Depuis de nombreuses années, ce laboratoire entomologique de l’Association Nationale des Producteurs de Noisettes (ANPN), est engagé dans la recherche de solutions de bio contrôle contre les principaux ravageurs des vergers. Ses travaux se concentrent sur la recherche de solutions écologiques et respectueuses de l’environnement utilisant des médiateurs chimiques (phéromones et kairomones), des organismes auxiliaires tels que les parasitoïdes ainsi que des plantes auxiliaires. L'idée étant de limiter l'usage de pesticide en utilisant les "armes" des prédateurs.

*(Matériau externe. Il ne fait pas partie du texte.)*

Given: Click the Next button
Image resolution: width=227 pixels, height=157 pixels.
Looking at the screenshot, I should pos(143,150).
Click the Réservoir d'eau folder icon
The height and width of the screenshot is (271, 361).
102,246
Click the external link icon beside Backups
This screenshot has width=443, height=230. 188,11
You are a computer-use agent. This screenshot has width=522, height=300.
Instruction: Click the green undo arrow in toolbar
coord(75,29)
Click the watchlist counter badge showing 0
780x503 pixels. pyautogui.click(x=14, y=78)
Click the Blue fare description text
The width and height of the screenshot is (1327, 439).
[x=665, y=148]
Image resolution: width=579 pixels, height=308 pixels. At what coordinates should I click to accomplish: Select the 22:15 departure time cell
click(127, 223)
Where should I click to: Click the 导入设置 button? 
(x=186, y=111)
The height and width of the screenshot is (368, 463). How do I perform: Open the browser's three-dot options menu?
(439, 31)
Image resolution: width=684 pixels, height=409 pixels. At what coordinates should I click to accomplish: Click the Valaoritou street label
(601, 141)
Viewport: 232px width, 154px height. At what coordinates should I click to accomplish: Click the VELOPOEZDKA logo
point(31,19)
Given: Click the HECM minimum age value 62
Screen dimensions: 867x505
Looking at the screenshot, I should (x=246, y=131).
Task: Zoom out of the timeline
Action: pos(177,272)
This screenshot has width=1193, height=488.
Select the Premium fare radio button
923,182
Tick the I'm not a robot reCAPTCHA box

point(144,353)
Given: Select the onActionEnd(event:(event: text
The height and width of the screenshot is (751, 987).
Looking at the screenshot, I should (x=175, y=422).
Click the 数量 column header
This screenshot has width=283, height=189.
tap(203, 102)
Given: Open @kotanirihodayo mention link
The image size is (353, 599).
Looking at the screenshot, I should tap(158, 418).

Dans le cas de la punaise, il s'agit d'éviter qu'elle se reproduise.
Notre objectif, c'est d'éviter que les larves de punaise éclosent, en faisant parasiter ces œufs par des microguêpes qui vont pondre dans les œufs de punaises et éviter que les larves ne se développent.
Maud ThomasDirectrice de l'ANPN
Malheureusement, faute de financements, cette technique ne devrait pas voir le jour avant cinq à dix ans.
Une concurrence étrangère déloyale
Cette année, sur 13 000 tonnes espérées, seules 6 500 vont pouvoir être récoltées." Le balanin de la noisette nous en a détruit 50 % qui ne sont jamais arrivées jusqu'à nos usines puisqu'elles sont détruites sur les vergers. Et la punaise diabolique a endommagé sur le plan qualitatif encore 30 % de plus. C'est sans précédent dans l'histoire de la filière !"
En attendant les solutions de bio contrôle étudiées au laboratoire, les 350 producteurs français se disent démunis face à la concurrence étrangère, en raison de lois selon eux trop restrictives contre les produits phytosanitaires. Une concurrence essentiellement italienne et turque.
Jean-Luc Reigne, directeur de la coopérative Unicoque, le voit tous les jours dans sa coopérative. "J'ai en face de moi les 100 000 tonnes d'Italie qui sont traitées à l'acétamipride" qui est interdite d'usage en France depuis septembre 2018.
Quant aux autres importations, elles ont moins de contraintes par rapport aux agriculteurs français. "Il y a sur le territoire turc l’autorisation d’utiliser 244 molécules. Nous, c’est une seule qui est inefficace, pour le même usage phytosanitaire. Donc, on ne vit pas dans le même monde".